Texto mostrado
_ _ _
El primer panel lo ejemplificó gracias a cuatro experiencias de formación musical grupal. Las cruza la creencia de que su clave es el trabajo emocional construido desde la base de sus participantes. El Sistema de Orquestas de Venezuela, con Lennar Acosta; la orquesta juvenil Foji, de Chile, con Rodrigo Rubilar; el programa Guri Santa Marcelina del Gran San Pablo, en Brasil, con Paulo Zuben; la Escuela de Música Desepaz, de Cali, con Beatriz Barros, y la propia Fundación Nacional Batuta, con su presidenta ejecutiva, María Claudia Parias.
Y las une un modelo de sociabilidad. Foji, inaugurada en la década de los sesenta e interrumpida por la dictadura de Pinochet, fue inspiración del reconocido sistema venezolano que inauguró el maestro José Antonio Abreu. Sin este, apellidado hoy Simón Bolívar, no habría Batuta en Colombia. No obstante, Batuta se parece más al proyecto de Brasil, por su desempeño en poblaciones infantiles y juveniles más vulnerables, de lo cual Desepaz es un logro focal.
Si las emociones pesan más que las razones, Beatriz Barros no calló: “Estamos en tristeza, pero con un abrazo de futuro. La música nos ayudará a consolidar el proceso de paz, con ayuda de muchos extranjeros como los que están aquí”. De repente hubo algo de caos. Una leve explosión, olor a gas y una evacuación forzaron una animosa reunión en la plazuela de la Colección Botero. Al regreso el moderador, el maestro argentino Mariano Vales, no dejó de bromear, y aseguró que, en efecto, cualquier cosa puede pasar en América Latina.
La marcha del silencio y sus ecos
El jueves comenzó con una lectura musical de historia del arte por la española Carmen Pardo. Aunque habló de las vicisitudes de Orfeo y del contradictorio papel de la música en casos como los campos de concentración nazis, sus palabras más conmovedoras fueron sobre la marcha estudiantil que se había tomado la Plaza de Bolívar la noche previa para respaldar el proceso de paz, señalando que aun sin afinación o en armonía horizontal, el paisaje sonoro que rompió el silencio fue una experiencia ética y estética.
Y un panel realzó in crescendo el papel del arte. “Música para desprender la guerra” reunió al Afghanistan Institute of Music, dirgido por Ahmad Sarmast; la Escuela de Música Lucho Bermúdez, de Carmen de Bolívar, con Alfonso Cárdenas, y Beyond Skin, que opera en Belfast, con el liderazgo de Darren Ferguson y apoyada por el gran Peter Gabriel. Bajo la moderación de Cathy Graham, se solidarizó con la exclusión en Irlanda del Norte con la furia cegadora talibán, especialmente sobre las niñas, y con la violencia paramilitar en Colombia, donde recordando el rol siniestro del arte señalado por la profesora Pardo, las masacres se ejecutaron mientras sonaban las mismas gaitas que hoy han sido recuperadas para el folclor.
_ _ _
Acciones a realizar
#1 En el texto sobre formación musical, ¿qué maestro inauguró el sistema venezolano de orquestas?
#2 Prosiga el texto sobre formación musical a partir de su última oración.
_ _ _
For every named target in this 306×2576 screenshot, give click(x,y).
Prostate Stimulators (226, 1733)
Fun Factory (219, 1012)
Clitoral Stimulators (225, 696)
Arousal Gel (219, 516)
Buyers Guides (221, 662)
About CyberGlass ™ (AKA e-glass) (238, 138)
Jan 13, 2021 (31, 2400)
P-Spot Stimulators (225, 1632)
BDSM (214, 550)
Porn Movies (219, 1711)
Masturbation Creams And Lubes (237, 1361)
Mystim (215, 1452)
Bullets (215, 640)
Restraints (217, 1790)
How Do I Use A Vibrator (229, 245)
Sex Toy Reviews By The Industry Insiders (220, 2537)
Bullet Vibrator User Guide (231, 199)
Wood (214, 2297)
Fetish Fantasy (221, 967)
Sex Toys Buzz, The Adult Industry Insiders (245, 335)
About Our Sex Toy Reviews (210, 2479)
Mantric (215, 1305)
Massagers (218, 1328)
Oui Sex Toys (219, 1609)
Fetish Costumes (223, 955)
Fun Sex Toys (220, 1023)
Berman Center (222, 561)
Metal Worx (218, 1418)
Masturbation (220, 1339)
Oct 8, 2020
_ _ _
Respuestas
#1 El maestro José Antonio Abreu.

#2
Vino un panel más dedicado al otro como experiencia creativa con la guía del gestor David Codling. Music in Prisions, con Sara Lee, mostró la música y formación en penitenciarías de Reino Unido; Buskaid, con Rosemary Nalden, la calidad de esta escuela de músicos de cuerdas en Diepkloof-Soweto, Johannesburgo, con apoyo internacional, y Musicians without Borders, fundada por Laura Hassler desde Amsterdam, el voluntariado musical en Kosovo, Palestina, Belgrado o Israel.
El viernes partió con lo inesperado: el Nobel para Juan Manuel Santos, interpretado como señal de que el seminario nunca había perdido su sentido y trayendo una oleada de entusiasmo. La conferencia sobre música y paz de Craig Robertson, de la Universidad de Leeds, cayó como anillo al dedo. Siguió un panel sobre música comunitaria, con Ecos de México y Diego Escobar; Ingoma Nshya, con Odile Gakire Katese, desde Ruanda, y la Red de Cantadoras del Pacífico Sur, con Paola Navia, bajo moderación de Gretchen Amussen, del Conservatorio Nacional de Música y Danza de París. Los invitados cantaron y se sumaron a historias de vida como la de Baldomero Anaya, víctima del conflicto y hoy cantautor desde Chiboló, Magdalena, en una jornada que remató con anuncios de alianzas grupales y la chirimía Rancho Aparte que puso a bailar al aire libre a la concurrencia.
Quedó la sensación de que la música, si bien no lo puede todo, es una variable de poderosa capacidad regenerativa. Hay desafíos y preguntas, como la sostenibilidad y medición de impacto de estos proyectos como políticas públicas, sean de origen estatal o de la sociedad civil. O el rol de la ingeniería de sonido in situ y las religiones. Claro, desde la realpolitik se le podrá tachar de idealista al seminario, pero este no era un encuentro para hipsters, intelectuales en momentum,hedonistas o quienes buscan negocios en nombre de algún festival. Sí, al fin interesaron la música y paz.
*Periodista y politólogo.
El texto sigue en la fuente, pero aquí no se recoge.